• [WHAT YOU WILL DO] Nothing but the lines from the one with "This screenshot has height=669, width=1274." through the end of the material should be retyped, word for word and without pictures.

• [INFORMATION SUPPLIED]
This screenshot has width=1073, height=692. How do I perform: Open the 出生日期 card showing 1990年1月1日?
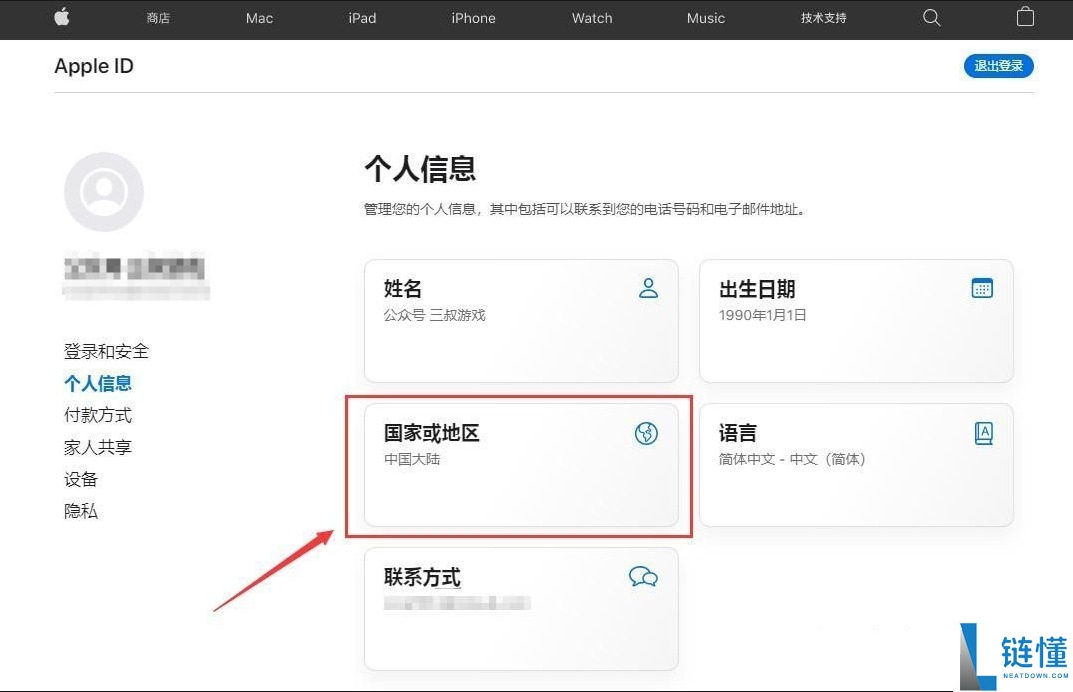click(856, 320)
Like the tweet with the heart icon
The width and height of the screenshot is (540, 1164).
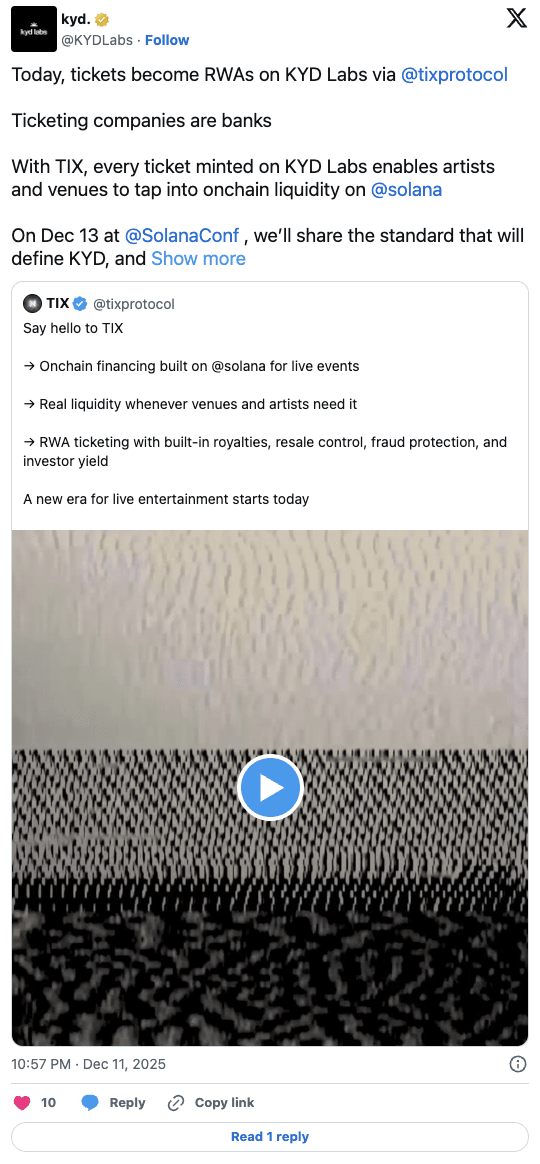click(22, 1102)
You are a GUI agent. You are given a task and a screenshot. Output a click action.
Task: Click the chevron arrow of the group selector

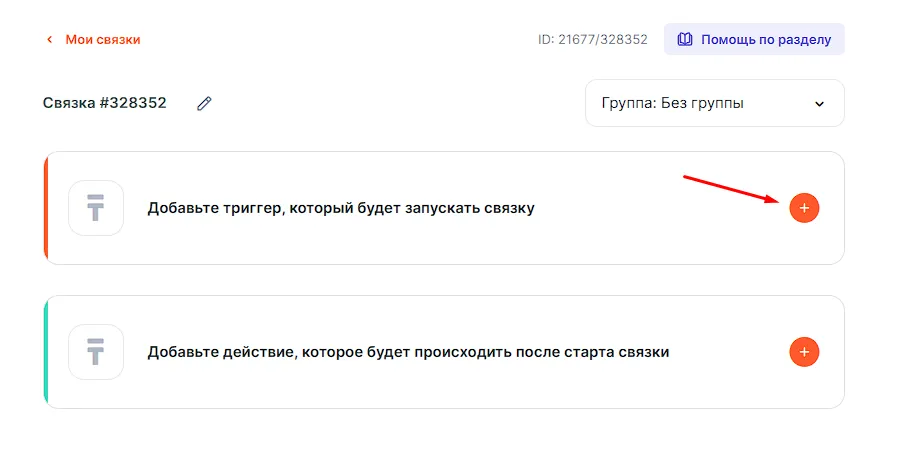point(820,104)
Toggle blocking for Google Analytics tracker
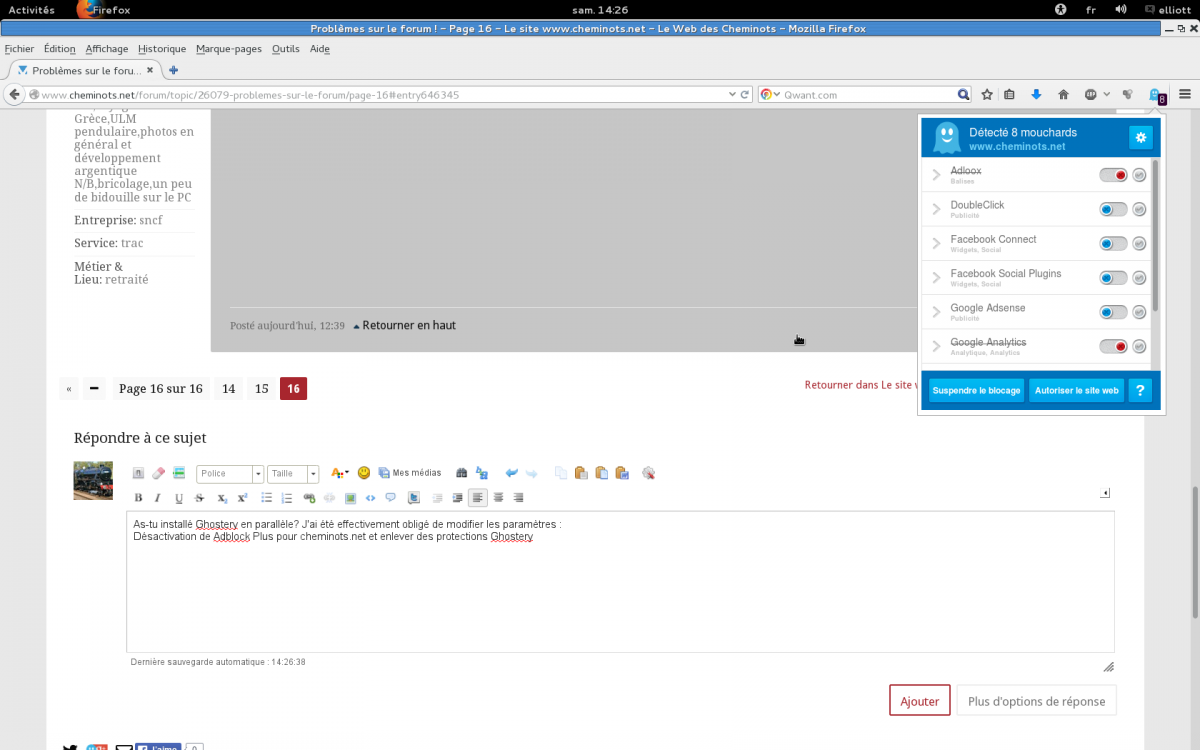Image resolution: width=1200 pixels, height=750 pixels. pyautogui.click(x=1113, y=346)
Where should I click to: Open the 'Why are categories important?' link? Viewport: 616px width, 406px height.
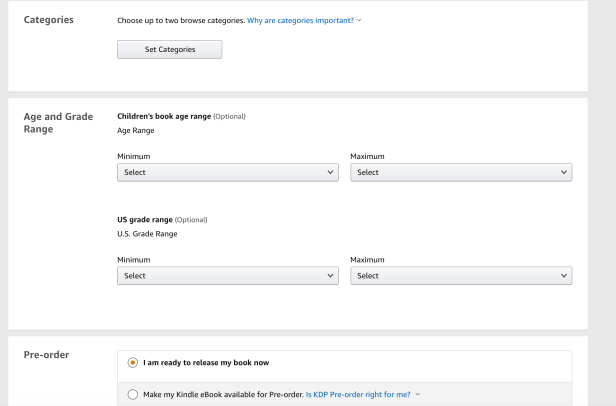(x=300, y=20)
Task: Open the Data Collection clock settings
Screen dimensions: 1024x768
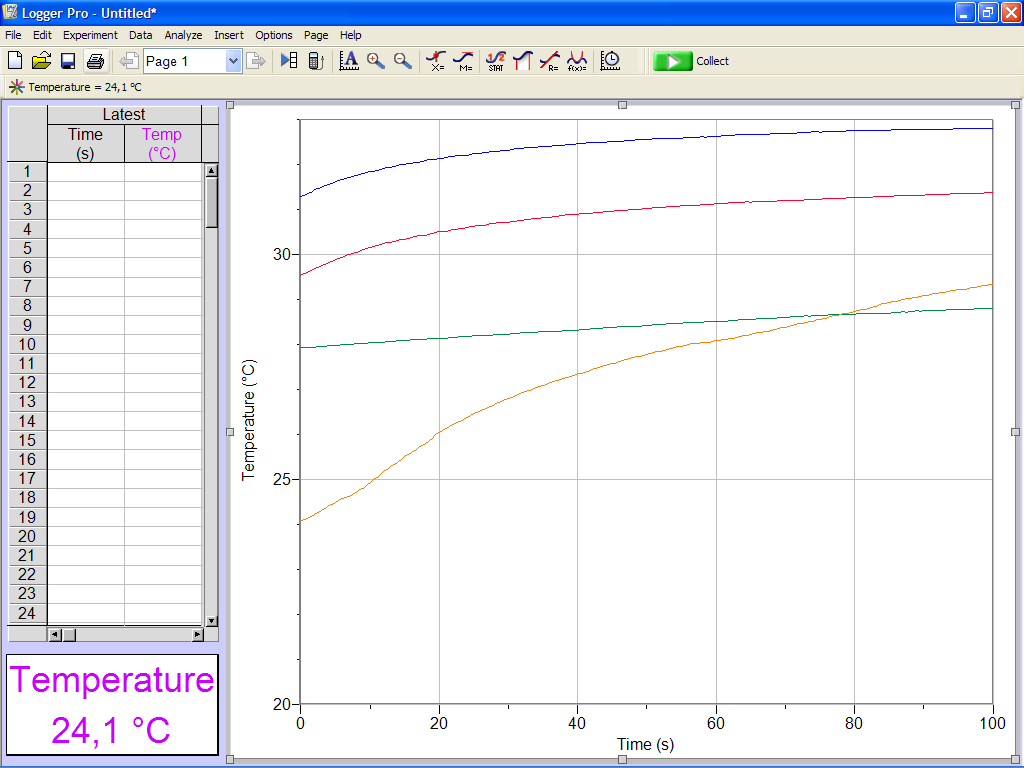Action: coord(610,61)
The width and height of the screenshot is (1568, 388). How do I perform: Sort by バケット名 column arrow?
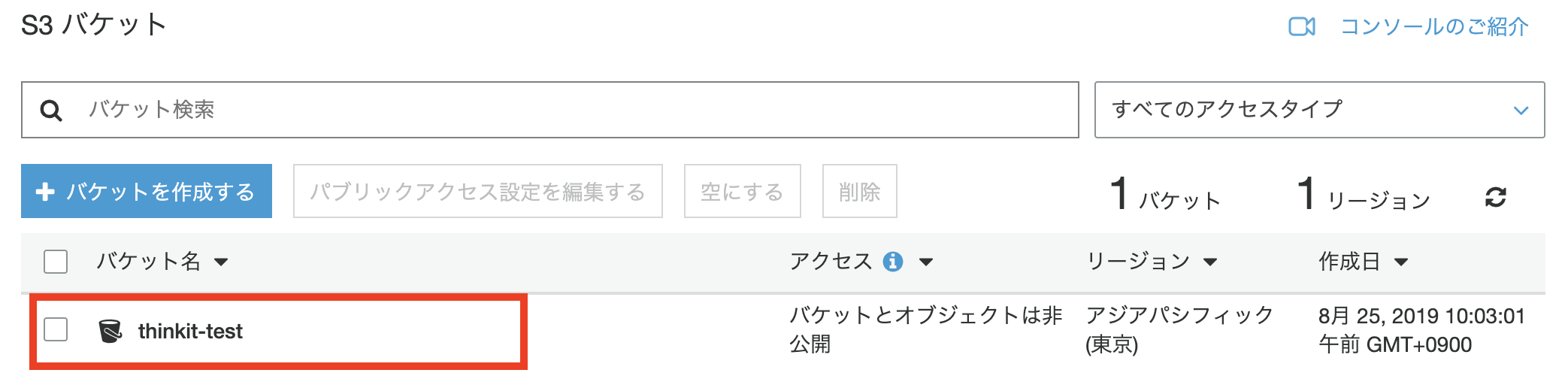221,262
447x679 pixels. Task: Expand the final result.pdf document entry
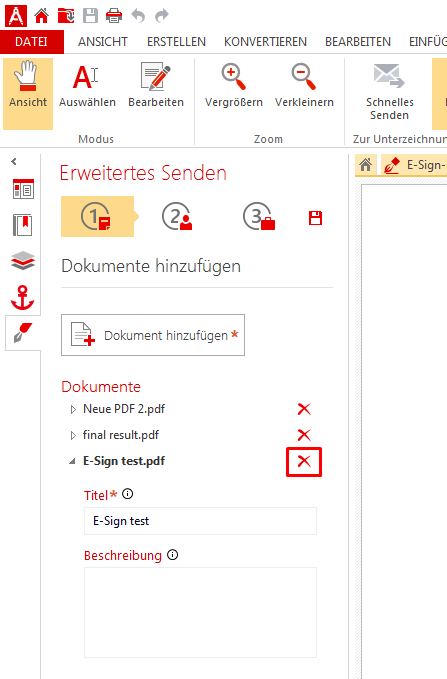73,435
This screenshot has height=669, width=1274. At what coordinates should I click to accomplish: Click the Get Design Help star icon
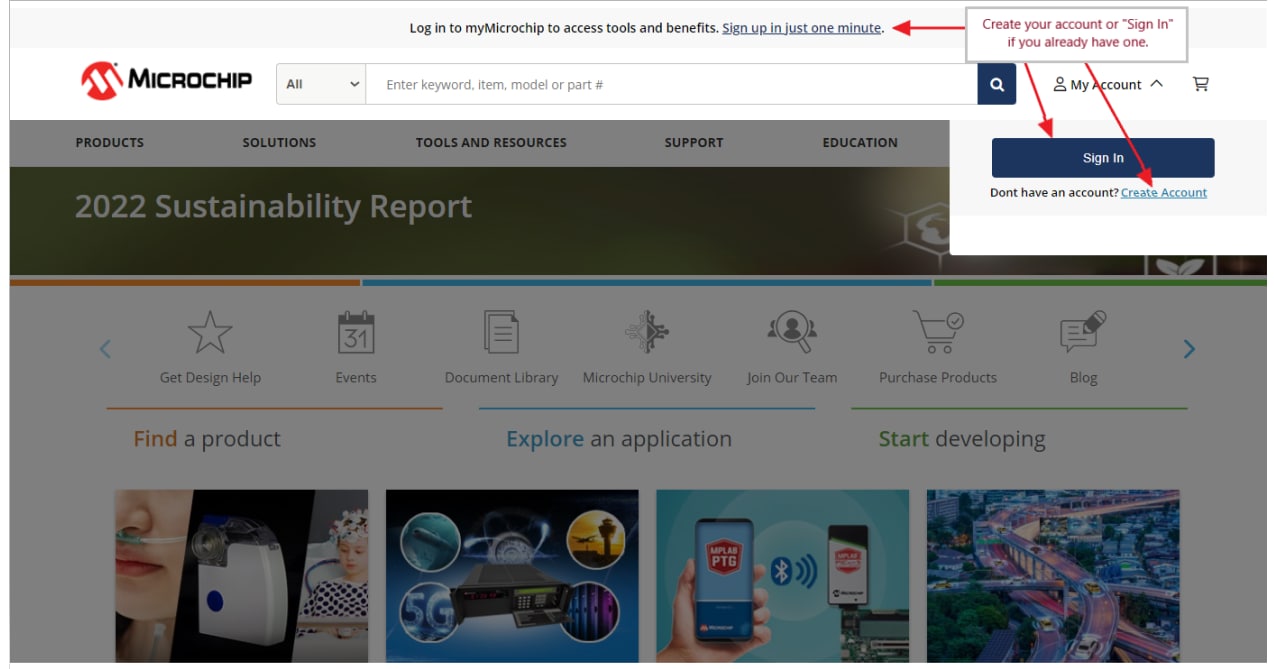[x=210, y=331]
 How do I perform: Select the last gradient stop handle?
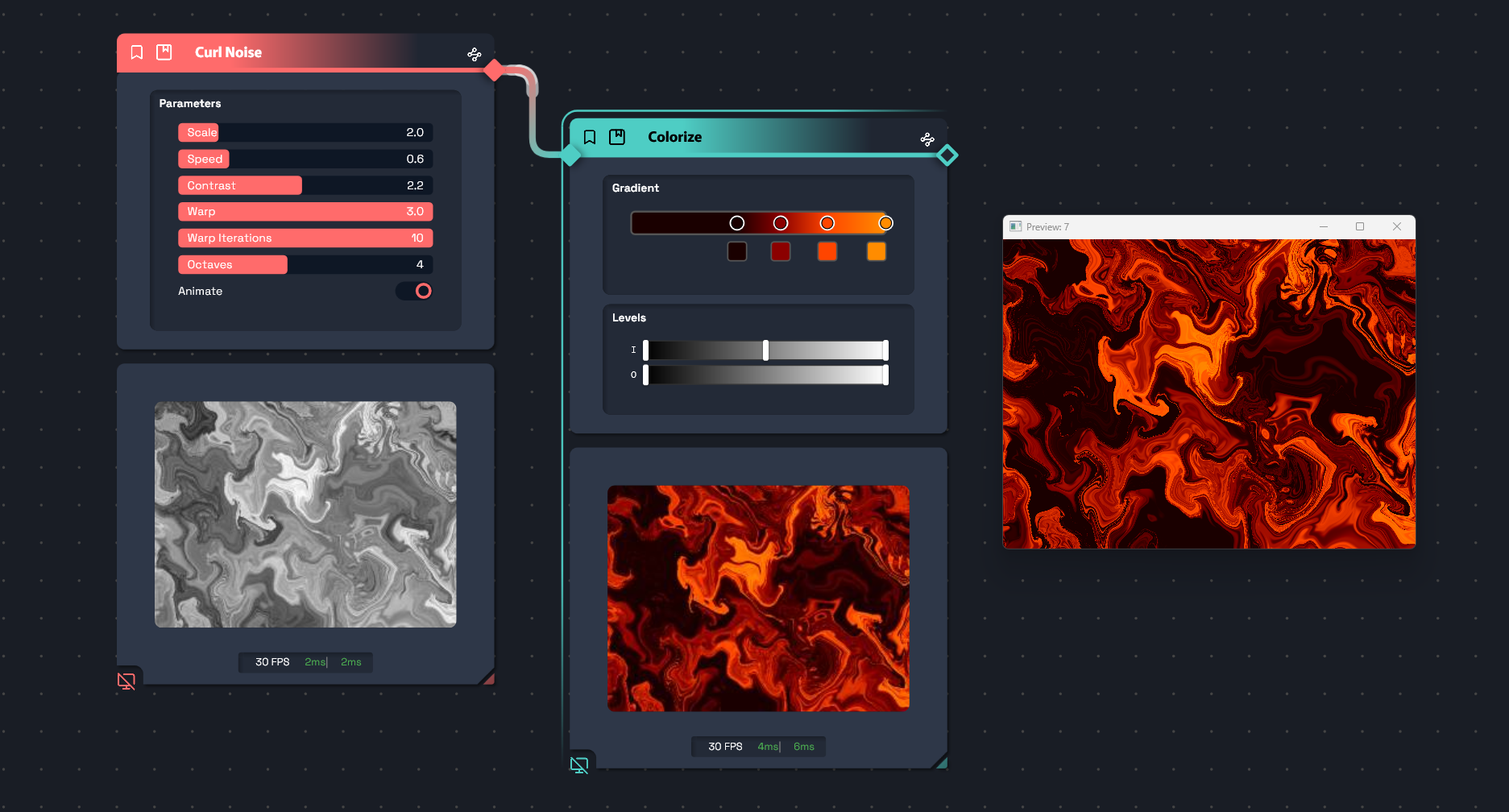pyautogui.click(x=885, y=223)
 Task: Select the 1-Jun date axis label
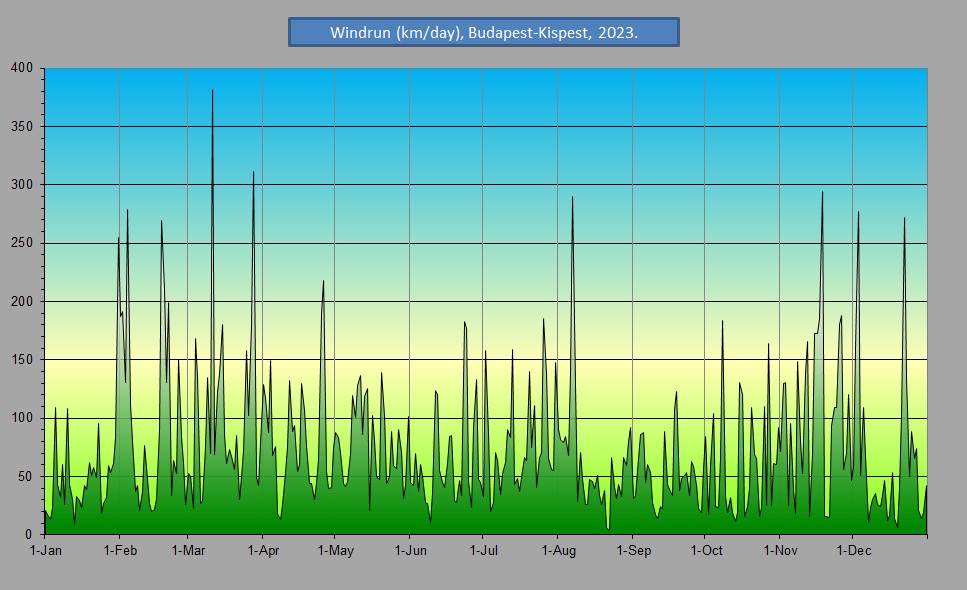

• [EXERCISE OUTPUT]
This screenshot has height=669, width=1274. At what coordinates should I click to accomplish: Click the Get Design Help star icon
[x=210, y=331]
 How do I perform: Select the last gradient stop handle?
pyautogui.click(x=885, y=223)
 Task: Select the 1-Jun date axis label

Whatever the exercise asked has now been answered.